Causas incluem esforço excessivo e alongamento prolongado em posição de eversão (foto: Paulo Gomes#8260; webrun.com.br)
A tendinopatia do tendão tibial posterior acomete frequentemente corredores de todas as habilidades e se caracteriza por uma lesão degenerativa que causa dor na parte interna do pé, irradiando ao longo da face interna do tornozelo. Essa lesão é mais comum do que se imagina e é frequente em pessoas com mais de 40 anos, sobretudo mulheres.
Causa– É causada por esforço contínuo (lesões por “overuse”) na medida em que ocorre a degeneração do tendão, muitas vezes por conta de uma inflamação aguda. Se não for tratada após os primeiros sintomas de dor, o quadro se torna crônico e o tratamento se tornará mais longo e difícil.
As causas incluem o esforço excessivo, alongamento exagerado e prolongado do pé em posição de eversão, traumas locais, rupturas e pronação excessiva dos pés, sobretudo em corredores.
Em alguns casos o tendão pode ser arrancado parcialmente de seu local de origem (avulsão parcial do tendão) a partir do osso navicular (um dos ossos do tarso).
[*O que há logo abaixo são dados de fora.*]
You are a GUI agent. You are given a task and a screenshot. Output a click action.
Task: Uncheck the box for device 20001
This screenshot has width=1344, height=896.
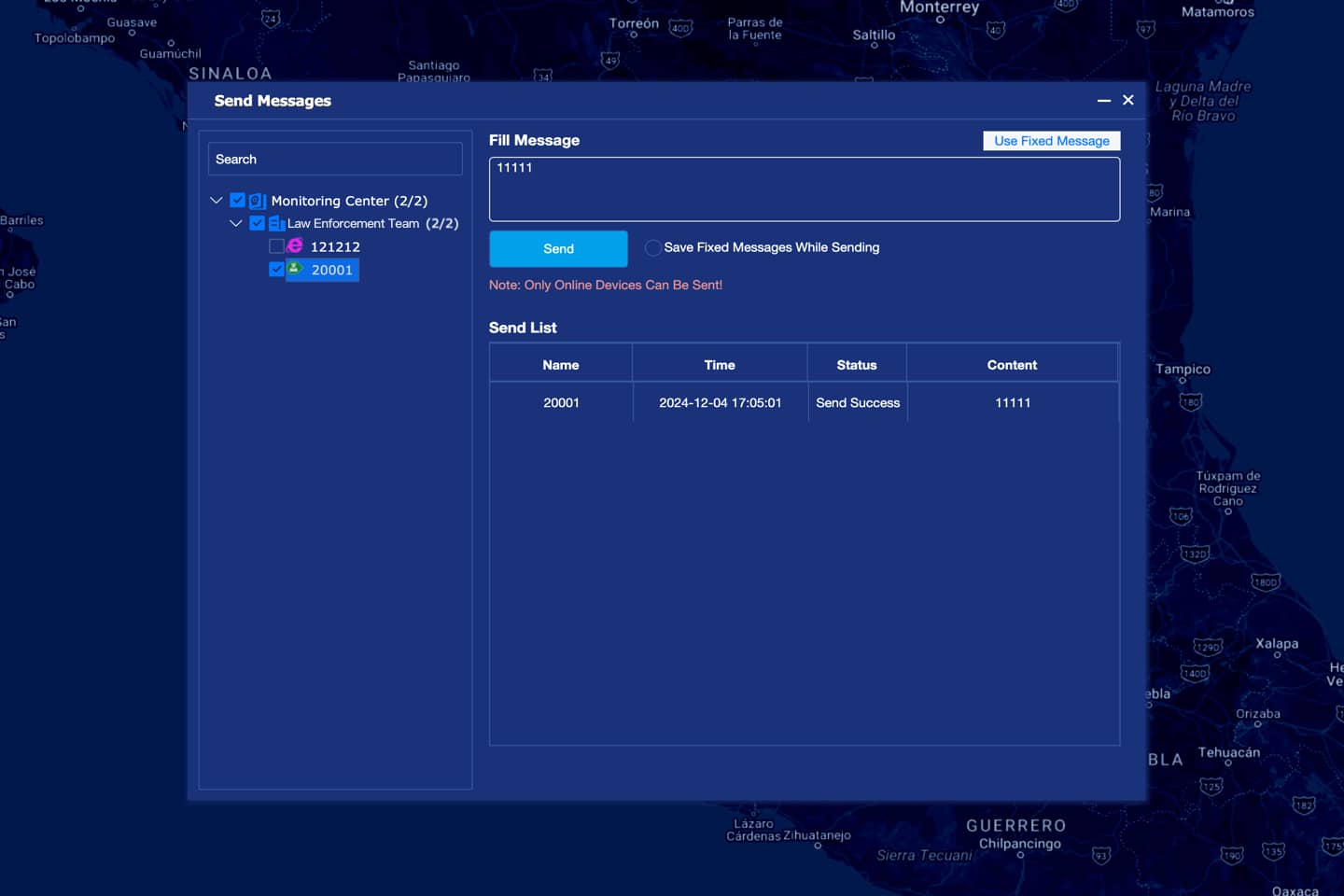(276, 269)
O músculo tibial posterior passa pela parte de trás da perna e sob o maléolo medial (proeminência óssea do lado de dentro do tornozelo) e suas ações incluem a flexão plantar (dobrar os pés para baixo), inversão e adução do pé (virar os pés para dentro).
Como evitar– A diminuição do risco deste tipo de lesão é conseguida através de exercícios de alongamento e fortalecimento da musculatura da perna e dos pés, uso de tênis com adequado suporte de arco longitudinal medial e, em casos específicos, prescrição de palmilhas que ajudam no suporte ao arco plantar.
O tratamento na fase aguda inclui medidas fisioterápicas para analgesia (crioterapia, calor profundo, eletroterapia) e cinesioterapia (exercícios de fortalecimento e alongamento da musculatura), além de ajustes na carga de treinamento e também prescrição de palmilhas se necessário.